• WRITTEN EXERCISE
Render the lines from the line with "Pleasant Grove, AL (101, 336)" to the line with "Empire, AL (150, 302)", both included, as a numbered list, leaving out any blank lines.

>> START SUPPLIED MATERIAL

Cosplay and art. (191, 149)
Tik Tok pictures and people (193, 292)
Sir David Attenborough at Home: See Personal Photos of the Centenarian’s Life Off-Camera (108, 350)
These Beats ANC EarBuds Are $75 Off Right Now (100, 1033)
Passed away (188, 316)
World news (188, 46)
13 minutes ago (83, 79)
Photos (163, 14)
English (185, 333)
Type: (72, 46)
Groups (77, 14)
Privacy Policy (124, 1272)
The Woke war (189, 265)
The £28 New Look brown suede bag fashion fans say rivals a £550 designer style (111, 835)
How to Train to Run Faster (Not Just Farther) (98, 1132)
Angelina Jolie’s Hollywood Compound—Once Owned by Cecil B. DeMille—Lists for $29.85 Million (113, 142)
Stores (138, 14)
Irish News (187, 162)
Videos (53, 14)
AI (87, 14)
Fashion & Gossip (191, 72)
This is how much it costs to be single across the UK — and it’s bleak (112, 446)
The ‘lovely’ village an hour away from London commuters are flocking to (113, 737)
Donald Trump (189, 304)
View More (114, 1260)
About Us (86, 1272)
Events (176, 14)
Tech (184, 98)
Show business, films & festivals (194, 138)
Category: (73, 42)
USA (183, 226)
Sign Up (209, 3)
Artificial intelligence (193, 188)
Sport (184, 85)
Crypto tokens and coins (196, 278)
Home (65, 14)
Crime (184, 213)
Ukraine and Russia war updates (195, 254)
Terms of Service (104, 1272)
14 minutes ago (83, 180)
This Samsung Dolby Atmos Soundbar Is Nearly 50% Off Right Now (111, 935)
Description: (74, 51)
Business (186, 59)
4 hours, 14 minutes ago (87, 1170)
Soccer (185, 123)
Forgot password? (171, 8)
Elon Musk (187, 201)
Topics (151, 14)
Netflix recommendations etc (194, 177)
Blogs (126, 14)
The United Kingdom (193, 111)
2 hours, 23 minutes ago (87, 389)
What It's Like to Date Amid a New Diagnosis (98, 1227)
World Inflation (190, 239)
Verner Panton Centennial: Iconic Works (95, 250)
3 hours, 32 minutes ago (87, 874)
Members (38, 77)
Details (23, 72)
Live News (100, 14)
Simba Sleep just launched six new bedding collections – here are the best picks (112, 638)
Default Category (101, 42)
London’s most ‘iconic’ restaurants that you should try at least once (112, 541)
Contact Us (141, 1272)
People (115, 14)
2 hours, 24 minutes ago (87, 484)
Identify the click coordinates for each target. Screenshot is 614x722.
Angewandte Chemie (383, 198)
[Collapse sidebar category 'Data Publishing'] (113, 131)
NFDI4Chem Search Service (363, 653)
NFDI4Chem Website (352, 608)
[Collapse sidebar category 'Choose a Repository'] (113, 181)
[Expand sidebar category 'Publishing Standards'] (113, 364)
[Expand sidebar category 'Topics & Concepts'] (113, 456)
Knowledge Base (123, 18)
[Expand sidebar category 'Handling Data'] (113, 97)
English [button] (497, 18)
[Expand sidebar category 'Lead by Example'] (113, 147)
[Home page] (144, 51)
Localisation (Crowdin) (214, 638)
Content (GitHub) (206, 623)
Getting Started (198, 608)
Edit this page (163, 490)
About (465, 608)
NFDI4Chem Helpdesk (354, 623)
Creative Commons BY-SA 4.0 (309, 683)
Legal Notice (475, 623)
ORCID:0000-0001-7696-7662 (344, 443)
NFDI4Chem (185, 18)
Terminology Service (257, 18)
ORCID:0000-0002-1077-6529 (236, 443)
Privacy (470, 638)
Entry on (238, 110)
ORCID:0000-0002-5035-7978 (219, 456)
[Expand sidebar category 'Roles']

>> END SUPPLIED MATERIAL
>> START SUPPLIED MATERIAL

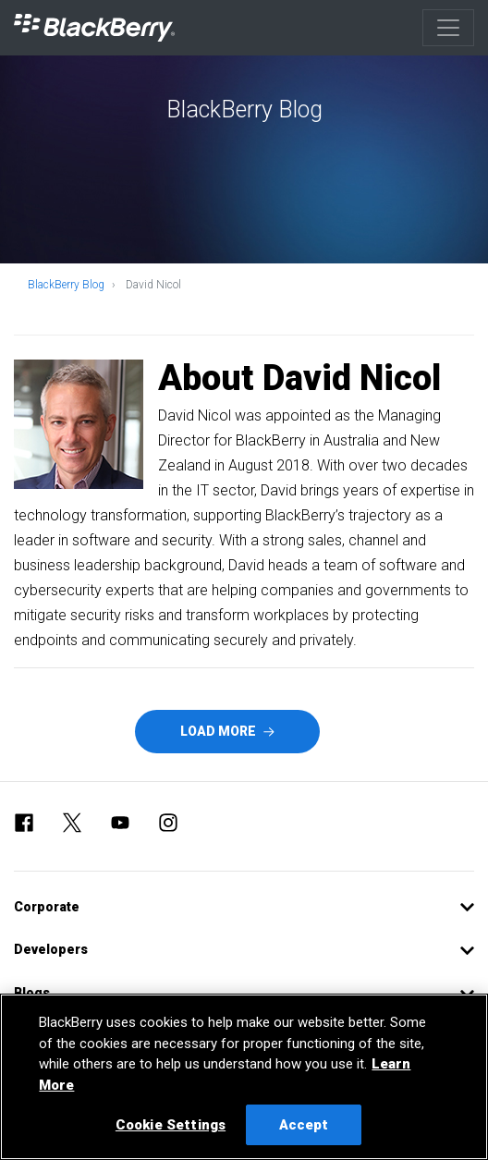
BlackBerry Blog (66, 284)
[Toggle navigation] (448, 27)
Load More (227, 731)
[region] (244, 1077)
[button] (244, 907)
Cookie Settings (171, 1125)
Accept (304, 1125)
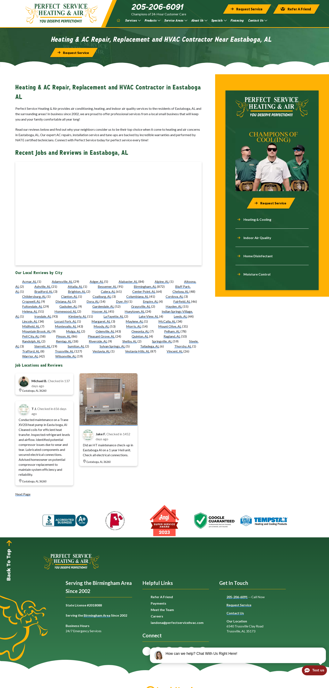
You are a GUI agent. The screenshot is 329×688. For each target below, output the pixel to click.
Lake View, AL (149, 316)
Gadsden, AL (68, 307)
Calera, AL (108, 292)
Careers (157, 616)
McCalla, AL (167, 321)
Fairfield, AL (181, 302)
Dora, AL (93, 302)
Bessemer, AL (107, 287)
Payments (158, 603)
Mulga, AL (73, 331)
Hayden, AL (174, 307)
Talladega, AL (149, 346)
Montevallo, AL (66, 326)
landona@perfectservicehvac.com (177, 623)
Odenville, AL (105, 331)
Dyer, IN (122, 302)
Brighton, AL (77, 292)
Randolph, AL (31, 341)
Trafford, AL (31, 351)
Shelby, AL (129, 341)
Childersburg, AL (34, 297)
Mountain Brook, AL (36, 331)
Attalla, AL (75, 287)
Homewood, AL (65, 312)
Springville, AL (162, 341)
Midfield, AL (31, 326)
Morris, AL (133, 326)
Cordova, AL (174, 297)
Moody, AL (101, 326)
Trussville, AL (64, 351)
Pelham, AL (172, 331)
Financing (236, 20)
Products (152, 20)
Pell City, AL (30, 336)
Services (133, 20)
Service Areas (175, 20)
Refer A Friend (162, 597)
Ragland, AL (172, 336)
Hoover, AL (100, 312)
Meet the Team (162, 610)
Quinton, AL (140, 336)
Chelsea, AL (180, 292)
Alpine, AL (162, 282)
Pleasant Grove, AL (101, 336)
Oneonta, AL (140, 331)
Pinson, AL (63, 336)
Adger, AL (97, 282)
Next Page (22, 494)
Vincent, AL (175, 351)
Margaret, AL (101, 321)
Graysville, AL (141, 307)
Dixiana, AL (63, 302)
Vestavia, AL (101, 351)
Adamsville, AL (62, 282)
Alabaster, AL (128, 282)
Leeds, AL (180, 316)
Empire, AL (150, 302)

>> END SUPPLIED MATERIAL

• EXERCISE SOLUTION
1. Pleasant Grove, AL (101, 336)
2. Oneonta, AL (140, 331)
3. Pinson, AL (63, 336)
4. Adger, AL (97, 282)
5. Next Page (22, 494)
6. Vincent, AL (175, 351)
7. Margaret, AL (101, 321)
8. Graysville, AL (141, 307)
9. Dixiana, AL (63, 302)
10. Vestavia, AL (101, 351)
11. Adamsville, AL (62, 282)
12. Alabaster, AL (128, 282)
13. Leeds, AL (180, 316)
14. Empire, AL (150, 302)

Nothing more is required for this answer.